Dr. Jonathon Rendina (@ProfRendina), an Assistant Professor at Hunter College and Director of Quantitative Methods at Hunter's Center for HIV Educational Studies & Training (CHEST; @CHESTNYC), and Dr. Jeffrey Parsons (@DrJeffParsons), Distinguished Professor at Hunter and Director of CHEST, have published a new paper in the Journal of the International AIDS Society focused on gay and bisexual men's perceptions of the HIV treatment-as-prevention message, "Undetectable = Untransmittable."
‘Among men with and without HIV, believing the message was more accurate was associated with having had condomless anal sex with a partner of a different HIV status.’
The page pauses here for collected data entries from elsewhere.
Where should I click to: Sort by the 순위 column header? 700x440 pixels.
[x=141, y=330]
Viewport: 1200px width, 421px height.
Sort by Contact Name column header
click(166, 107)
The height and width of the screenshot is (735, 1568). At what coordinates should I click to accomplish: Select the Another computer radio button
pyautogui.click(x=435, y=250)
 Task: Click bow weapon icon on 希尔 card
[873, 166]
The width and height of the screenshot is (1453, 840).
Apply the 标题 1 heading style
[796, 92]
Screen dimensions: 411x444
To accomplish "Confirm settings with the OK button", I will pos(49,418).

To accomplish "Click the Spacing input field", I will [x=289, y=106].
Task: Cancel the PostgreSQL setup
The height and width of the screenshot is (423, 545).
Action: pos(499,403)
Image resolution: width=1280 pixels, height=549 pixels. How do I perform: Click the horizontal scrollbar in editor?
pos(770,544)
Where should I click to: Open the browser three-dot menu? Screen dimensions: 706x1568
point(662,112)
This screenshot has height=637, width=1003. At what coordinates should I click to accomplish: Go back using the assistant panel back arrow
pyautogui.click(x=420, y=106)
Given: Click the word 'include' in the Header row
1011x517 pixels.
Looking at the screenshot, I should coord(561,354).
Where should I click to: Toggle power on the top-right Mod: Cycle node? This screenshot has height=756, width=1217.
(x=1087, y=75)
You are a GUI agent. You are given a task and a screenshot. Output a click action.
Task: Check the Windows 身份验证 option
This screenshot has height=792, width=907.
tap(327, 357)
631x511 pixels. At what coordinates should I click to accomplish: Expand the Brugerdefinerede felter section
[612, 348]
Numerous well-controlled trials have recently demonstrated that there is effectively no risk of HIV transmission during sex with a partner who has a sustained, undetectable viral load. This notion, that HIV treatment can lead to HIV prevention, has been captured with the #UequalsU slogan popularized by Bruce Richman (@BR999) and the Prevention Access Campaign, of which he is Executive Director, and has gained growing popularity and endorsements, including the U.S. Centers for Disease Control and Prevention (CDC). The Hunter CHEST study sought to examine how accurate gay and bisexual men perceive this message to be by surveying more than 12,000 men across the United States in the summer of 2017.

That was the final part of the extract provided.